Saldırıların Artma Nedenleri
Peki DDoS saldırılarının bu kadar artmasının sebepleri neler? 2021 yılında tahmini botnet ağ sayısı 21.000 civarında olduğu belirtilmişti. 2022 yılında bu ağ sayısı 400.000-500.000 civarında olduğu belirtiliyor. Bu botnet ağına dahil bilgisayarlar ise OSI’nin 7. Katmanı olan uygulama katmanında saldırıları başlatmak için kullanıldığı anlaşılıyor.
2022’nin özellikle ilk yarısında ortaya çıkan CVE-2022-26143 zafiyet numaralı TP240PhoneHome açığı, 2022 yılında yine en çok DDoS saldırısı başlatma da kullanılan zafiyet oldu.
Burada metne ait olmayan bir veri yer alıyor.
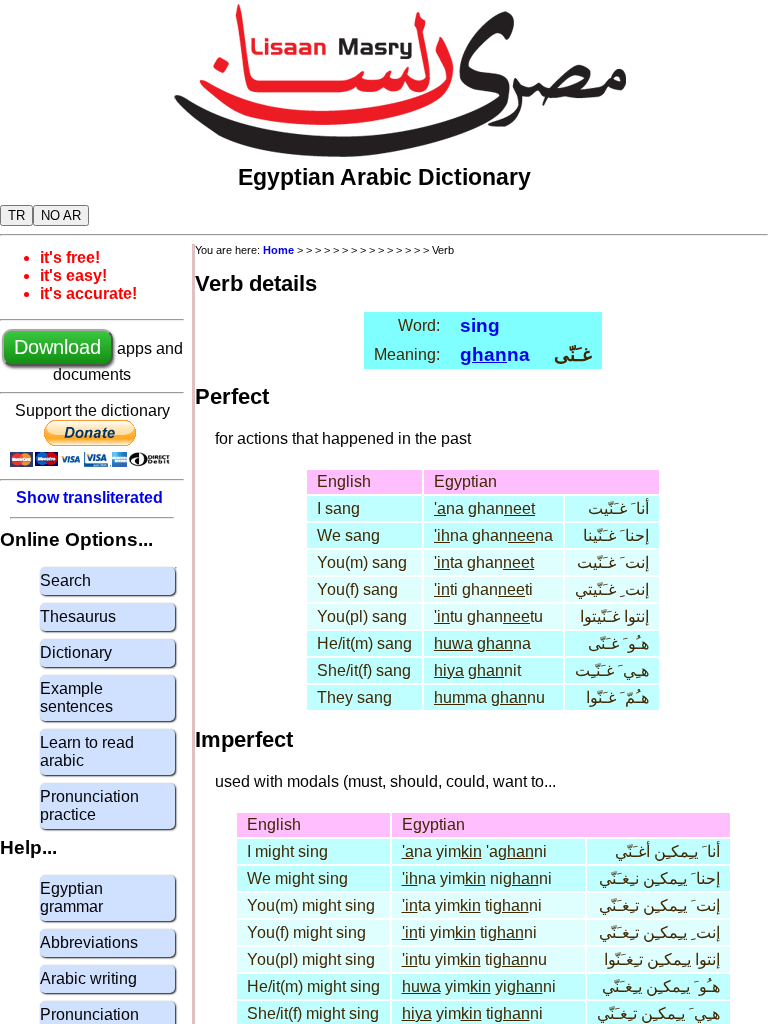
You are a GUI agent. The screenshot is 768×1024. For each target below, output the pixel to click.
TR (16, 215)
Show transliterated (89, 497)
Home (278, 250)
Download (57, 347)
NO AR (61, 215)
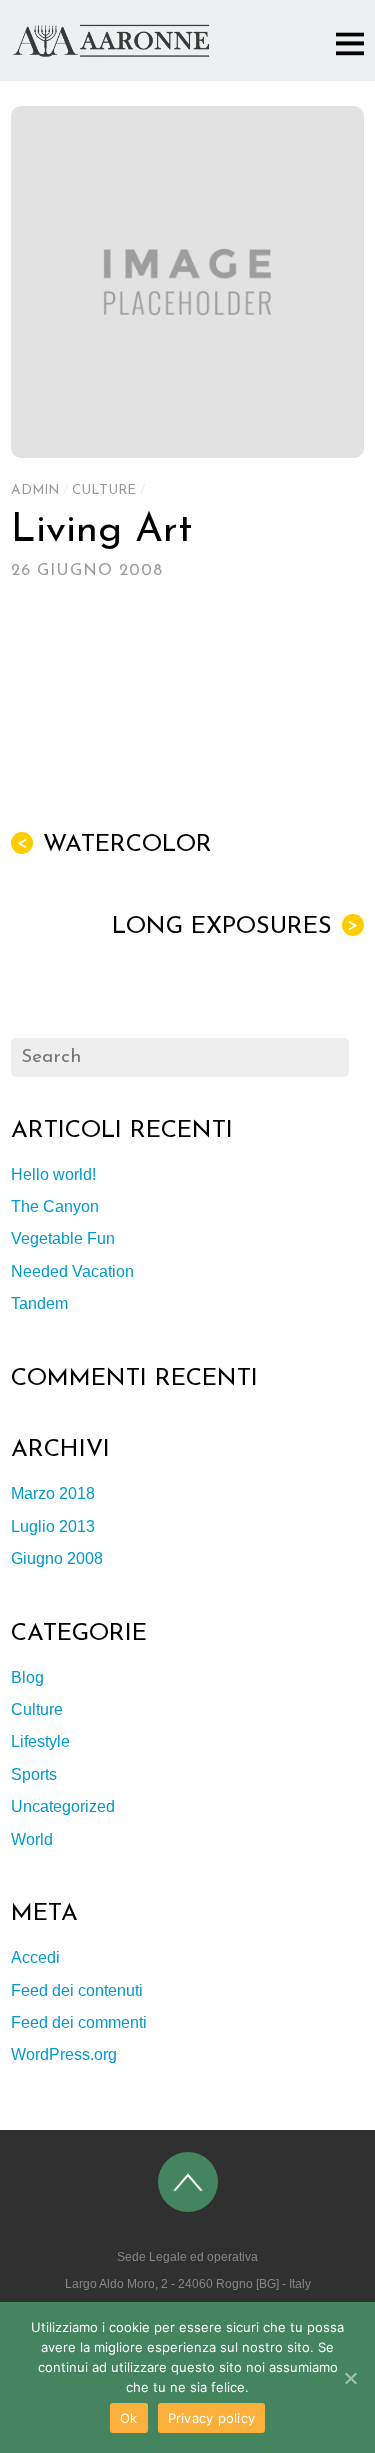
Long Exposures (235, 927)
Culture (104, 490)
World (32, 1839)
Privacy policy (212, 2418)
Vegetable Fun (63, 1238)
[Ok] (350, 2378)
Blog (27, 1677)
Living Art (101, 531)
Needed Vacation (72, 1271)
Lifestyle (40, 1741)
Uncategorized (63, 1806)
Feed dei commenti (79, 2022)
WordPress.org (64, 2054)
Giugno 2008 (57, 1558)
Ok (129, 2418)
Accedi (35, 1957)
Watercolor (114, 845)
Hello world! (53, 1174)
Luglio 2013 (53, 1526)
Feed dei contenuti (77, 1990)
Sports (34, 1774)
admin (35, 490)
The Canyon (55, 1206)
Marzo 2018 (53, 1493)
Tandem (39, 1303)
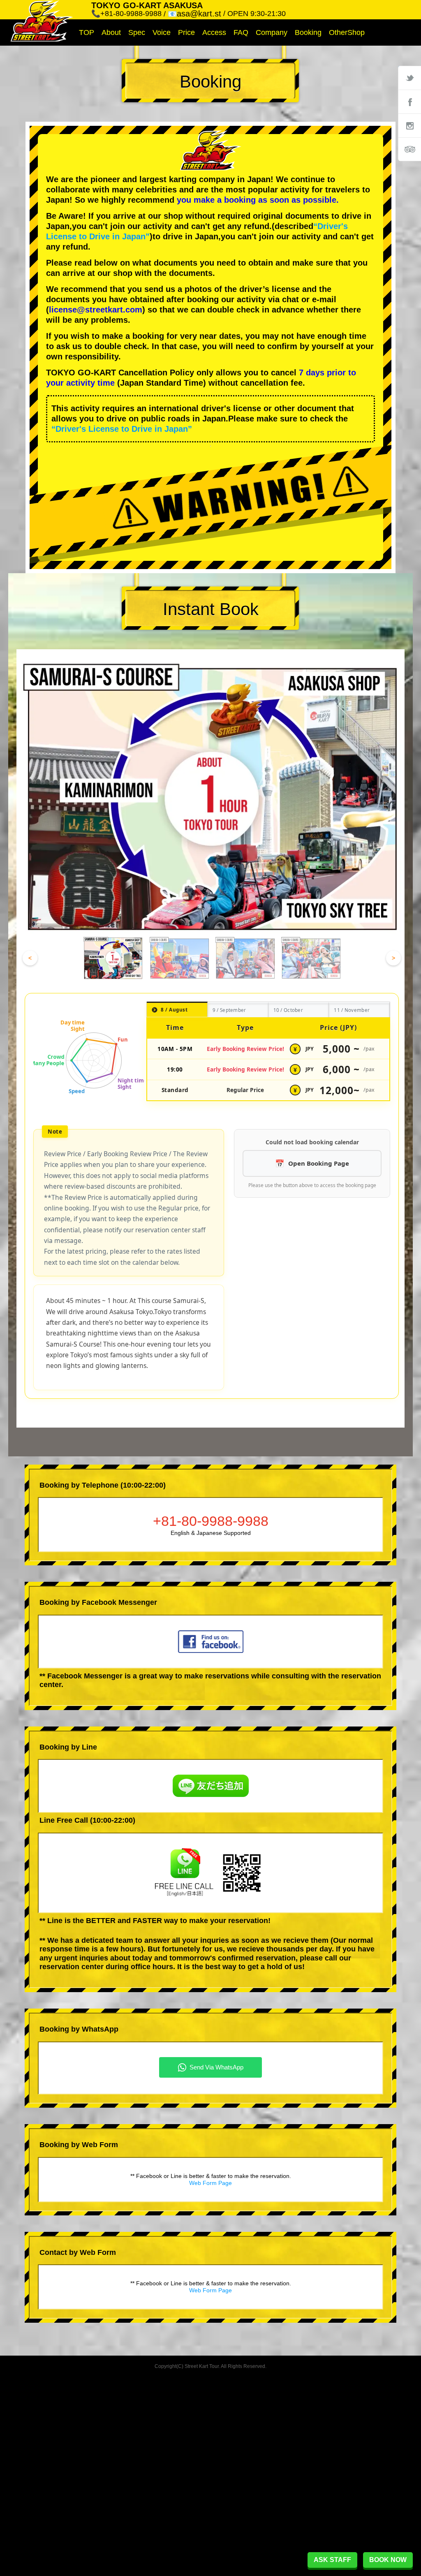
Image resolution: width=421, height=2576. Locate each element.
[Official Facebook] (409, 101)
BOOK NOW (388, 2559)
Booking (308, 32)
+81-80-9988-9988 (210, 1521)
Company (271, 32)
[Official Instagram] (409, 125)
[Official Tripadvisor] (409, 149)
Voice (162, 32)
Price (186, 32)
TP240PhoneHome açığı sayesinde saldırganlar, saniyede 53 Mbps DDoS saldırısı başlatabilir durumdaydı.
Yayınlanan rapora göre 2022 yılının ilk yarısında 6.019.888 adet küresel saldırı gerçekleştirildi. Bu saldırıların en büyük tetikleyicileri şüphesiz siyasi olaylar. Bundandır ki saldırı hacmindeki hızlı artış Ukrayna – Rusya savaşının başlamasına denk geliyor. Bununla birlikte Hindistan ve Tayvan’da da DDoS saldırılarında ciddi artış gözlemledik. Ayrıca Columbia’daki siyasi partilerin de rakiplerine karşı DDoS saldırılarını efektif bir şekilde kullandıklarını söyleyebiliriz.
Gerçekleştirilen saldırıları incelediğimizde, önceki yıllara nazaran DDoS saldırılarından önce titizlikle bir keşif yapıldığını söyleyebiliriz. Bu sayede saldırıların hedefli bir şekilde gerçekleştiği de fark ediliyor.
Ukrayna – Rusya savaşının DDoS saldırılarına değinelim. Ukrayna tarafından Rusya’ya yönelik gerçekleştirdiği saldırıların netliği tam olarak belli değil. Öte yandan Ukrayna, bu saldırılar için dünyadan gönüllüler toplandığı biliniyor. Bu “hacktivist” gruplarla yapılan iş birliğinin tam olarak devreye girdiği söylenemez. Bundan dolayı önümüzdeki zamanlarda 2022 yılındaki istatistikleri zorlayıp, belki geçebilecek bir DDoS saldırıları görmemiz kuvvetle muhtemel.
Dünyamızda değişen dengeler ve savaşların yanı sıra, saldırıların özellikle bir keşif sonrasında yapıldığı zaman hızlı dönüş alınabildiğini de göz önüne aldığımızda 2023 yılında daha kapsamlı saldırıları göreceğiz gibi. Peki bunların önüne nasıl geçebiliriz?
DDoS Saldırılarından Korunma Şekilleri
Burada aslında olayı daha sadeleştirmek gerekirse iki bacağı var olarak bakabiliriz. Birisi ISP tarafı, diğer tarafı ise botnet tarafı. 2023 yılında ISP’lerle iş birliği yapan kurumların DDoS saldırıları başlatılmadan önce veya başlatılırken daha proaktif bir koruma gerektiği son derece aşikâr. Kurumların çoğu ISP tabanında bir DDoS koruması almıyor, bu korumayı bir külfet olarak görüyor. Ancak saldırı aldıktan sonra karşı tepki konuluyor. Bu da kurumların iş sürekliliğine ve hizmet kalitesine olumsuz etkiler bırakıyor. Buraya ek olarak BT güvenliği teknolojilerini geliştirmek ile mükellef kurumların aslında daha dinamik sistemler geliştirmekte olduğunu söyleyebiliriz. Artık saldırıların kurumunuza geldiğinde değil, gelirken veya saldırı başlamadan önce tespiti ve engellenmesi gerekiyor.
İşin diğer bacağı ise botnet ağları. DDoS saldırılarını başlatmak teknoloji tarihinde hiç bu kadar kolay olmamıştı. Çok komik rakamlara Son kullanıcıların bilmedikleri freeware yazılımları kullanmamaları ve daha da kötüsü olan crack olarak tabir ettiğimiz, ücretli uygulamaları çözümleyerek ücretsiz hale getiren ve bu süreçte kendi kodlarını da uygulamaya yerleştiren, kullanması hukuken tehlikeli olan yazılımlardan uzak durulması için bilgilendirmeler yapmalıyız. Bu tip kullanıcılar bilmeden ve istemeden botnet ağlarına katılmakta ve aslında kaynaklarını saldırganlar için servis etmekteler.